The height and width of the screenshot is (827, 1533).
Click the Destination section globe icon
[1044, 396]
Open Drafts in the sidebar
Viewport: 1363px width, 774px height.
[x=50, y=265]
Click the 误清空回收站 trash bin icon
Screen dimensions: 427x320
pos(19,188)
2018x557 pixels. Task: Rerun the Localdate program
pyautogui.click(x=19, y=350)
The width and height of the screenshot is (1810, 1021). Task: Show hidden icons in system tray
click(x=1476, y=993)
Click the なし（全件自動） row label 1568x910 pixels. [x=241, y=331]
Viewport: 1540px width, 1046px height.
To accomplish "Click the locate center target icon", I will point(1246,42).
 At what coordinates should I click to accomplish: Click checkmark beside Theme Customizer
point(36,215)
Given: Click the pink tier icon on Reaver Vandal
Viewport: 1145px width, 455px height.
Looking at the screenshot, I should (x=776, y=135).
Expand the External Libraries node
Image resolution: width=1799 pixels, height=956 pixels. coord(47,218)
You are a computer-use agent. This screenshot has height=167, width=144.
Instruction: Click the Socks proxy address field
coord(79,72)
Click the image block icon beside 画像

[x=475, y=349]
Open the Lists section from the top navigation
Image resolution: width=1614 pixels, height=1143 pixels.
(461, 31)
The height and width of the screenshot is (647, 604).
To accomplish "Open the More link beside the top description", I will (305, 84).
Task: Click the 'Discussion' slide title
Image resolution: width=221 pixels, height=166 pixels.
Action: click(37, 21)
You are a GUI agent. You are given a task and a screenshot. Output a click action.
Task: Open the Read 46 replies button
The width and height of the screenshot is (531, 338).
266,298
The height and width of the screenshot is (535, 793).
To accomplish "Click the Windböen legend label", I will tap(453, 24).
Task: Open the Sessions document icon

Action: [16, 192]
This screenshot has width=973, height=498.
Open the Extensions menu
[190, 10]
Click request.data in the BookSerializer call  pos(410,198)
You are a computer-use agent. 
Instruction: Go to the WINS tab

Stated task: Write out all the records above again, substituting "Goal:" for each occurrence of "Task:" and changing nothing else.

Solution to this exercise:
The height and width of the screenshot is (827, 1533).
Click the Destination section globe icon
[1044, 396]
Open Drafts in the sidebar
Viewport: 1363px width, 774px height.
[x=50, y=265]
Click the 误清空回收站 trash bin icon
Screen dimensions: 427x320
pos(19,188)
2018x557 pixels. Goal: Rerun the Localdate program
pyautogui.click(x=19, y=350)
The width and height of the screenshot is (1810, 1021). Goal: Show hidden icons in system tray
click(x=1476, y=993)
Click the なし（全件自動） row label 1568x910 pixels. [x=241, y=331]
Viewport: 1540px width, 1046px height.
To accomplish "Click the locate center target icon", I will point(1246,42).
 At what coordinates should I click to accomplish: Click checkmark beside Theme Customizer
point(36,215)
Given: Click the pink tier icon on Reaver Vandal
Viewport: 1145px width, 455px height.
Looking at the screenshot, I should (x=776, y=135).
Expand the External Libraries node
Image resolution: width=1799 pixels, height=956 pixels. coord(47,218)
You are a computer-use agent. This screenshot has height=167, width=144.
Instruction: Click the Socks proxy address field
coord(79,72)
Click the image block icon beside 画像

[x=475, y=349]
Open the Lists section from the top navigation
Image resolution: width=1614 pixels, height=1143 pixels.
(461, 31)
The height and width of the screenshot is (647, 604).
To accomplish "Open the More link beside the top description", I will (305, 84).
Goal: Click the 'Discussion' slide title
Image resolution: width=221 pixels, height=166 pixels.
Action: click(37, 21)
You are a GUI agent. You are given a task and a screenshot. Output a click action.
Goal: Open the Read 46 replies button
The width and height of the screenshot is (531, 338).
266,298
The height and width of the screenshot is (535, 793).
To accomplish "Click the Windböen legend label", I will tap(453, 24).
Goal: Open the Sessions document icon

Action: [16, 192]
This screenshot has width=973, height=498.
Open the Extensions menu
[190, 10]
Click request.data in the BookSerializer call  pos(410,198)
You are a computer-use agent. 
Instruction: Go to the WINS tab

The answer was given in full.